> WHAT TO WORK ON
Reproduce each of the items below word for word, keeping every line unchanged.

------

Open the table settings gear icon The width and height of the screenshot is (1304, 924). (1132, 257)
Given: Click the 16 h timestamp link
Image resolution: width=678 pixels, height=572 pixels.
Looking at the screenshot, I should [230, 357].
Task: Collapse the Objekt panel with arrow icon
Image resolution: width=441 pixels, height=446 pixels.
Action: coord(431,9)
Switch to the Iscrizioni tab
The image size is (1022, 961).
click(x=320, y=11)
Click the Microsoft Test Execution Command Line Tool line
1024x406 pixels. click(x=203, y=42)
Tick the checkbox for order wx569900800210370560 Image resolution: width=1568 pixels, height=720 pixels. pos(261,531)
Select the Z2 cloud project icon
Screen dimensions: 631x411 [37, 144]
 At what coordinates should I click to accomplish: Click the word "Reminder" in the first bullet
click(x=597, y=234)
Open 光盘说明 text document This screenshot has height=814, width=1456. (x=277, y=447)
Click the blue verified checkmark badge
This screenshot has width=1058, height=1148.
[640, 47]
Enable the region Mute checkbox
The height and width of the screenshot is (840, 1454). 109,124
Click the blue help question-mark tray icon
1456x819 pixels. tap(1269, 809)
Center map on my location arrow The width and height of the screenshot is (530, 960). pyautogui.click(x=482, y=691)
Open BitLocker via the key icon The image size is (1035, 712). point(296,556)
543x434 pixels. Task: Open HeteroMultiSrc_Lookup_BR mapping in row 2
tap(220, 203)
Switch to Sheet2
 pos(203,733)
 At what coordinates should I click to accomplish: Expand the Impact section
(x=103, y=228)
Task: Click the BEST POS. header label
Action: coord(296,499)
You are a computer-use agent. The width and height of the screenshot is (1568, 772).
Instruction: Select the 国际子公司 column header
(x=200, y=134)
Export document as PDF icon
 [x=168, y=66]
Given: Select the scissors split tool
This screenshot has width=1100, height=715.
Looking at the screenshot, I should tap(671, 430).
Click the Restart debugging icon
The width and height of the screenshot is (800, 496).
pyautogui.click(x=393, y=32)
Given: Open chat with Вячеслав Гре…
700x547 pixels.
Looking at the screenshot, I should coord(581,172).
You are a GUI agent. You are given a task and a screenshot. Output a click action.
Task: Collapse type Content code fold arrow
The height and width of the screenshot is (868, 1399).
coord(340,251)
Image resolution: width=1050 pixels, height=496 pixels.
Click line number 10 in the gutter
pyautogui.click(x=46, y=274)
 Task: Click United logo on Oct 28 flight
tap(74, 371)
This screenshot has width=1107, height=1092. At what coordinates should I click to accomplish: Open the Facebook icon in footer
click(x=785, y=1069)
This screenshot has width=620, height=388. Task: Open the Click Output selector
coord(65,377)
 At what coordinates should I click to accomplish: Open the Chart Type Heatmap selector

------

> ANSWER TO THIS EXERCISE
Open the table settings gear icon The width and height of the screenshot is (1304, 924). (1132, 257)
Given: Click the 16 h timestamp link
Image resolution: width=678 pixels, height=572 pixels.
Looking at the screenshot, I should [230, 357].
Task: Collapse the Objekt panel with arrow icon
Image resolution: width=441 pixels, height=446 pixels.
Action: coord(431,9)
Switch to the Iscrizioni tab
The image size is (1022, 961).
click(x=320, y=11)
Click the Microsoft Test Execution Command Line Tool line
1024x406 pixels. click(x=203, y=42)
Tick the checkbox for order wx569900800210370560 Image resolution: width=1568 pixels, height=720 pixels. pos(261,531)
Select the Z2 cloud project icon
Screen dimensions: 631x411 [37, 144]
 At what coordinates should I click to accomplish: Click the word "Reminder" in the first bullet
click(x=597, y=234)
Open 光盘说明 text document This screenshot has height=814, width=1456. (x=277, y=447)
Click the blue verified checkmark badge
This screenshot has width=1058, height=1148.
[640, 47]
Enable the region Mute checkbox
The height and width of the screenshot is (840, 1454). 109,124
Click the blue help question-mark tray icon
1456x819 pixels. tap(1269, 809)
Center map on my location arrow The width and height of the screenshot is (530, 960). pyautogui.click(x=482, y=691)
Open BitLocker via the key icon The image size is (1035, 712). point(296,556)
543x434 pixels. Task: Open HeteroMultiSrc_Lookup_BR mapping in row 2
tap(220, 203)
Switch to Sheet2
 pos(203,733)
 At what coordinates should I click to accomplish: Expand the Impact section
(x=103, y=228)
Task: Click the BEST POS. header label
Action: coord(296,499)
You are a computer-use agent. The width and height of the screenshot is (1568, 772).
Instruction: Select the 国际子公司 column header
(x=200, y=134)
Export document as PDF icon
 [x=168, y=66]
Given: Select the scissors split tool
This screenshot has width=1100, height=715.
Looking at the screenshot, I should tap(671, 430).
Click the Restart debugging icon
The width and height of the screenshot is (800, 496).
pyautogui.click(x=393, y=32)
Given: Open chat with Вячеслав Гре…
700x547 pixels.
Looking at the screenshot, I should coord(581,172).
You are a GUI agent. You are given a task and a screenshot. Output a click action.
Task: Collapse type Content code fold arrow
The height and width of the screenshot is (868, 1399).
coord(340,251)
Image resolution: width=1050 pixels, height=496 pixels.
Click line number 10 in the gutter
pyautogui.click(x=46, y=274)
 Task: Click United logo on Oct 28 flight
tap(74, 371)
This screenshot has width=1107, height=1092. At what coordinates should I click to accomplish: Open the Facebook icon in footer
click(x=785, y=1069)
This screenshot has width=620, height=388. Task: Open the Click Output selector
coord(65,377)
 At what coordinates should I click to accomplish: Open the Chart Type Heatmap selector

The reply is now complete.